Therefore, in order to provide observability over computational processes, the NuNet computing model considers two fairly separate subsystems – implementation of the B.1 Computing model and Observability framework. This section considers Observability framework in the context of the overall model.
Computing model enables implementation of all aspects of open-ended de-centralized computing: (1) heterogeneous agent’s logic, (2) actor framework, (3) graph computing engine and persistent network topology (distributed or otherwise);
Observability framework collects information of events happening in the network and performs real-time or post-mortem analysis or visualizations as required by software design requirements and use-cases.
Observability framework is currently implemented by:
device-management-service as a telemetry
package, which defines and implements interfaces that are then used by each Node in the network to observe internal events and send them to registered data Collectors
(which can be external or internal to the network);
External to the platform, but part of NuNet infrastructure Elasticsearch cluster, which will be by default configured to serve as the main collector of events in the whole network. Initially, in the development environment, the NuNet-run Elasticsearch cluster will be used for collecting traces, metrics and logs for the debugging purposes. Eventually in the production environment, it will be used for network telemetry dashboard as well as data source for reputation system's infrastructure.
Observability framework implemented in NuNet is loosely based on adapting the following prior research Offer networks: a model of decentralized exchange/Software architecture/Monitoring and analysis engine done by SingularityNET as well as learnings from further NuNet's efforts.
Observability framework is related to the notion of decentralized indexing, which is the most abstract conceptual framework to think about that. Indexing is an an essential technical aspect of graph computing and the operation of decentralized networks in general.

> Stored data:
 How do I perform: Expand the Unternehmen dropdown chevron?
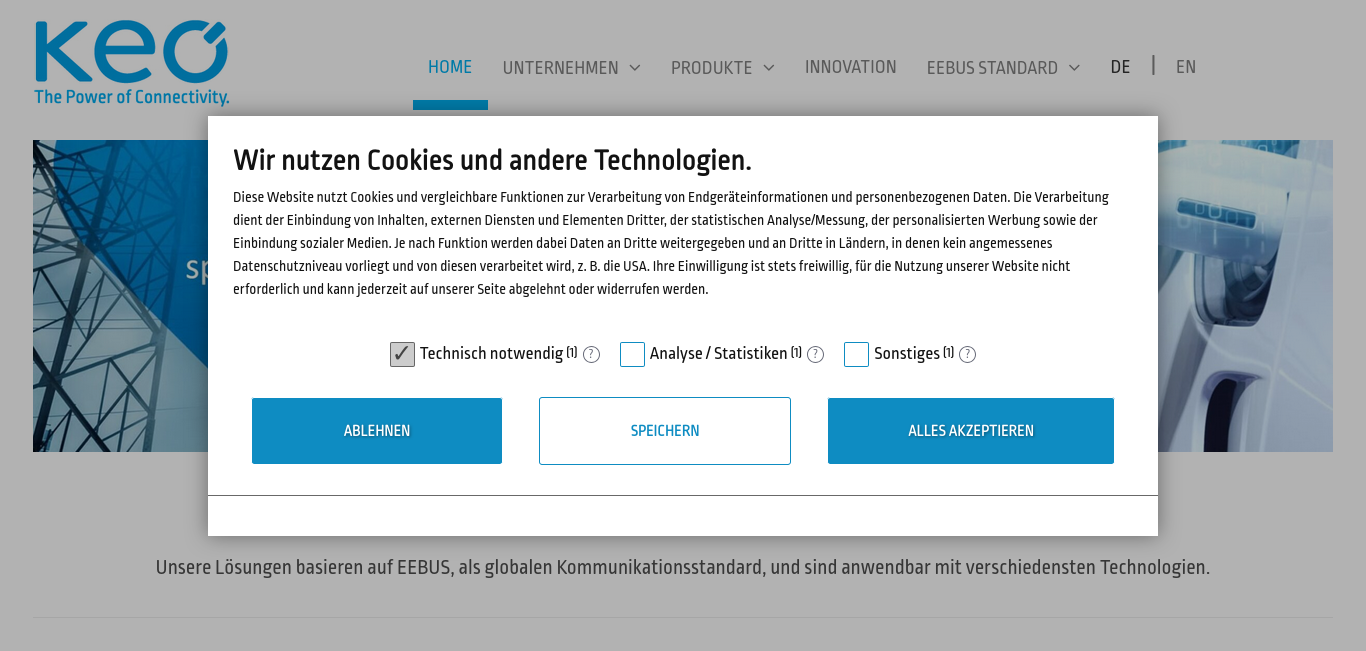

> Instruction 1:
Answer these from the passage on NuNet's observability framework:
(a) Which two subsystems does the NuNet computing model consider?
(b) What package does device-management-service provide for the interfaces each Node uses?
(c) In the production environment, what will the Elasticsearch cluster be used for?
> Instruction 2: Rewrite the passage on NuNet's observability framework from "Therefore, in order" to "requirements and use-cases.", swapping "Observability framework" for "Monitoring framework".
> Instruction 3: Please carry on the passage on NuNet's observability framework from its final sentence.

> Written response 1:
(a) The B.1 Computing model and the Observability framework.
(b) A telemetry package.
(c) A network telemetry dashboard and a data source for the reputation system's infrastructure.

> Written response 2:
Therefore, in order to provide observability over computational processes, the NuNet computing model considers two fairly separate subsystems – implementation of the B.1 Computing model and Monitoring framework. This section considers Monitoring framework in the context of the overall model.
Computing model enables implementation of all aspects of open-ended de-centralized computing: (1) heterogeneous agent’s logic, (2) actor framework, (3) graph computing engine and persistent network topology (distributed or otherwise);
Monitoring framework collects information of events happening in the network and performs real-time or post-mortem analysis or visualizations as required by software design requirements and use-cases.

> Written response 3:
Indexing therefore can be seen as a way to introduce specialized supernodes which effectively reduce the diameter of a graph and make information propagation between nodes more efficient. Another aspect of indices in general and search engines in particular is that they provide a mapping between node content and address for routing purposes. Actually, modern search engines introduce a kind of content addressing into the web – often one does not even notice the actual URL of a server or webpage one follows from a search engine’s page.
Qualitatively speaking, search engines and reputation systems and their indexes are also nodes in the web graph, alongside other servers, programs and devices. Yet they have two notable quantitative differences: (1) a much larger degree of connectivity to other nodes (which is the whole point of search engines/reputation systems – i.e. providing a gateway to other nodes that are needed for some business use-case / purpose) and (2) more computing resources (storage space and processing power). These are the supernodes. In network science and graph theory, a supernode is a vertex of a graph that has a disproportionally large number of connections to other vertices.
Graph computing allows any Actor in the network (so in NuNet case Node
or Allocation
) to construct any use-case specific index it needs for its goals and by that become a 'supernode' in the network, if network participants consider that index important for their own goals. Observability framework shall provide low level technical implementation allowing for any user/stakeholder/actor to create such a supernode in the NuNet platform that would serve purposes of the network efficiency of business needs of one or more class of its users. This is related to the NuNet reputation system infrastructure architecture.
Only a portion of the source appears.